It would be interesting to know whether Steven Rosen included in his book, all the remarks that Srila Prabhupada made about Hinduism. The Krishna Consciousness Movement is not a Hindu movement; that’s clearly the message we get from Srila Prabhupada’s various statements on the subject.
What is also surprising is that our leaders (GBC and temple presidents) have made official statements — at various times — alluding a clear connection between the Sankirtana Movement of Sri Caitanya Mahaprabhu and Hinduism. I wonder where do they that from?
Hinduism — the way it is presented by the Hindus themselves — is strikingly and unmistakably polytheistic and pantheistic, which are considered inferior forms of theologies among Western theologians. Actually, Vaishnava theology also considers such forms of theologies inferior to the exclusivity and monotheistic of bhakti.
I wonder what’s the benefit of the tendency to keep mingling Hindusim with the Krishna Consciousness Movement?
Of course, ykd108 is correct to point out that Srila Prabhupada made it clear that the Krishna consciousness movement is not preaching the Hindu religion -- but why stop there? In fact, Srila Prabhupada made it equally clear that the movement is not preaching any sectarian religion; Krishna consciousness, he boldly reminded us, is trying to share pure love of God (a supra-religious, transcendent, universal goal). As far as theological statements go, that is both accurate and powerful.

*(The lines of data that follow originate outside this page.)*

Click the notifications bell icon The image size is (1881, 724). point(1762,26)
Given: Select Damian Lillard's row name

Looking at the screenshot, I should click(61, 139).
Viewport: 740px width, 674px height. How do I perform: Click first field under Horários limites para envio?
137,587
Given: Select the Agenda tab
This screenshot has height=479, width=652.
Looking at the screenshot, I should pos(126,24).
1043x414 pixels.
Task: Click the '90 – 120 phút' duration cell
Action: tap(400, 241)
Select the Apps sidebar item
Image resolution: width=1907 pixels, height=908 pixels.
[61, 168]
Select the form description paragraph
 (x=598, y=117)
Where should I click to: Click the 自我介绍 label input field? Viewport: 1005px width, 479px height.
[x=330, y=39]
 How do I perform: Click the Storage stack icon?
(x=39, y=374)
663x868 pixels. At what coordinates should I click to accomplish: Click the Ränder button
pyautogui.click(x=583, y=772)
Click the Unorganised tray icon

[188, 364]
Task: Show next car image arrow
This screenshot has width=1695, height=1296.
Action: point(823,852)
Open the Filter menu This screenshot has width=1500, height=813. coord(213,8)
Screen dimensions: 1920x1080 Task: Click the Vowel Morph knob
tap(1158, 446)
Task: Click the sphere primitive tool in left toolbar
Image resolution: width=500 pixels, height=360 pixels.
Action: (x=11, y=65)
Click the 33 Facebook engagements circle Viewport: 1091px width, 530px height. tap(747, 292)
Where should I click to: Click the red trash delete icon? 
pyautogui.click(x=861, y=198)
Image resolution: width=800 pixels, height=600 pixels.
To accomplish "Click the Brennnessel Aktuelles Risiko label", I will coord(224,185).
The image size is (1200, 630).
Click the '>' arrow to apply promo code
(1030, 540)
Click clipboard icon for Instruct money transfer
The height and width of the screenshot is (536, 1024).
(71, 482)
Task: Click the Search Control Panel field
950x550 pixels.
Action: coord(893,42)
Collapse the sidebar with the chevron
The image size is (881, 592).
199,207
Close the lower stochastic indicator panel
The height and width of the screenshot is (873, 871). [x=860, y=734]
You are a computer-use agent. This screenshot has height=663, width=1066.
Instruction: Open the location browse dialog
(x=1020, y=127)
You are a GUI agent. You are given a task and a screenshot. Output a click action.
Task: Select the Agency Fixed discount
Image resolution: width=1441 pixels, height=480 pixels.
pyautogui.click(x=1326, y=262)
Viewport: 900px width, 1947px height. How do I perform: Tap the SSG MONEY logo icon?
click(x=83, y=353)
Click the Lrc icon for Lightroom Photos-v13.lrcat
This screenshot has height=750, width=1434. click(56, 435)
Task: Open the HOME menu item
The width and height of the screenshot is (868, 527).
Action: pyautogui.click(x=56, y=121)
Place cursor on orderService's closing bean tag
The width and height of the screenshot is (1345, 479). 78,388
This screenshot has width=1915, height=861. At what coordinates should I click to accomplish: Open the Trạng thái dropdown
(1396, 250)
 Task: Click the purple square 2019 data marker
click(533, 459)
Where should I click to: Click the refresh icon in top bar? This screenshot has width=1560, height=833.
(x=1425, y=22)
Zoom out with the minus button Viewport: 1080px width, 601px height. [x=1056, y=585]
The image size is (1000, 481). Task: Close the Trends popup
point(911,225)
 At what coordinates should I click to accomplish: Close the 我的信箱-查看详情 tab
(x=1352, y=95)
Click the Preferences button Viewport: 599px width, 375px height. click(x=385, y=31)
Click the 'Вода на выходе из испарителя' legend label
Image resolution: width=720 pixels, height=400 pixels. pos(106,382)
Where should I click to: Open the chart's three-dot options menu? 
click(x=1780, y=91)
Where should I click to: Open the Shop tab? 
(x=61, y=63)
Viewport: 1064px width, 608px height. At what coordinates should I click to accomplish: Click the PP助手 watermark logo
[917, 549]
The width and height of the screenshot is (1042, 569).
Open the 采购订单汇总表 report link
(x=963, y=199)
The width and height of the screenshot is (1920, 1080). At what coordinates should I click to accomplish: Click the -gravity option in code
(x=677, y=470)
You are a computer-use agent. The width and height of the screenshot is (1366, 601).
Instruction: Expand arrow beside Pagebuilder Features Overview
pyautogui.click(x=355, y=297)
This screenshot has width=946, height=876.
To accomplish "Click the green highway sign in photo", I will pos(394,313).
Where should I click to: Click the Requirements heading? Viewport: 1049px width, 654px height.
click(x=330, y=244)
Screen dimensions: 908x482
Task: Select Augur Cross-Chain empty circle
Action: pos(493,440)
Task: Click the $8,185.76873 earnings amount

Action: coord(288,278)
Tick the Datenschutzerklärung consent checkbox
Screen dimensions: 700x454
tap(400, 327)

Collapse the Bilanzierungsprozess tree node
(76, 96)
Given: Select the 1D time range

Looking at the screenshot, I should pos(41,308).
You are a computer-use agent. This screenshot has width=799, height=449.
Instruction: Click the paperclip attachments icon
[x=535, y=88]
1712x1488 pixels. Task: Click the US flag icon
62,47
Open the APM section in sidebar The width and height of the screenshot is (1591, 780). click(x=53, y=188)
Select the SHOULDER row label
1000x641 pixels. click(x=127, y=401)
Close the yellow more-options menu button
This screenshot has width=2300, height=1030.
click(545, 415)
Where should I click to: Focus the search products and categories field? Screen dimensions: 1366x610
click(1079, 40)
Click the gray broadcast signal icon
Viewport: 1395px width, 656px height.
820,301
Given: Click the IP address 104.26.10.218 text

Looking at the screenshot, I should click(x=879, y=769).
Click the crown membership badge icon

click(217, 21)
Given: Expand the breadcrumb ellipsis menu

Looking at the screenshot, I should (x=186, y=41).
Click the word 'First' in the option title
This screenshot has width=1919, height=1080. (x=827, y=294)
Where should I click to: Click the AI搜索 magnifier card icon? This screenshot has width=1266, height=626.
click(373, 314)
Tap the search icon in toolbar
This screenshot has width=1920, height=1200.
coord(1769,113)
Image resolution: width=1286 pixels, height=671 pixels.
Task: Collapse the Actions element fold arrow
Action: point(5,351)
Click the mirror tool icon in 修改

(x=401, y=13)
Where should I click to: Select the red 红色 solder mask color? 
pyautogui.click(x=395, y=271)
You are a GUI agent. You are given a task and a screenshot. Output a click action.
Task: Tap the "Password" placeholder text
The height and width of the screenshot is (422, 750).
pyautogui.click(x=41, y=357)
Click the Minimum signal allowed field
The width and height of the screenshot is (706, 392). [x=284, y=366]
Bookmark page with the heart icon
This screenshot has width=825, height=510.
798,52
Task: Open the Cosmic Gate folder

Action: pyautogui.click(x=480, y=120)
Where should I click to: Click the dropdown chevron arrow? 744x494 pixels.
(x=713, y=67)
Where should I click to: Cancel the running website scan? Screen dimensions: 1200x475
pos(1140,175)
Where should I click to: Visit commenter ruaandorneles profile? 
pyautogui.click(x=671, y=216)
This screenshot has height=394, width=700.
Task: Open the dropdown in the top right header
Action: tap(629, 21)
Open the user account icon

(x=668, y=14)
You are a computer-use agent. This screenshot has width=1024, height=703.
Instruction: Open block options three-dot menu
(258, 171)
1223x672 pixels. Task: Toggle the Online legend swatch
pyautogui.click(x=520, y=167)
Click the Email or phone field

From a historical and sociological standpoint, however, it is just as accurate to identify the movement as representing the Gaudiya Vaisnava sampradaya, a monotheistic faith with roots in what is commonly known as Hinduism. Thus it is entirely possible (and legitimate) to speak about our philosophy as being both non-sectarian or non-religious (in an absolute context), and being one of the "traditions [that] collectively constitute the numerically largest portion of the Hindu world" (in the -- dare I say, mundane -- relative context).
In expressing his fear of the "mingling Hindusim" [sic] monster that lurks beneath ISKCON's bed, ykd108 inadvertently highlights one (of several) reasons that devotees do need to participants in the Hindu world. "Hinduism" ykd108 informs us "...is strikingly and unmistakably polytheistic and pantheistic." And lest we fault him for this generalization, he quickly points out that this snapshot of the religion is "the way it is presented by the Hindus themselves." And that is precisely the problem. For who are "the Hindus" that ykd108 refers to? And by what process were they invited to be the unequivocal spokespersons for Hinduism? Surely, there are more than a few Hindus -- for example, my dear Sri Vaisnava friends (who follow Sripada Ramanujacarya’s teachings faithfully and also identify themselves as Hindus) -- who would beg to differ. Certainly, educated and realized ISKCON devotees -- folks like Satyaraja Prabhu, for example -- could do amazing service for Srila Prabhupada and Lord Caitanya by introducing people to the beautiful and theologically indefensible traditions of monotheism and devotional service within that vast Hindu culture.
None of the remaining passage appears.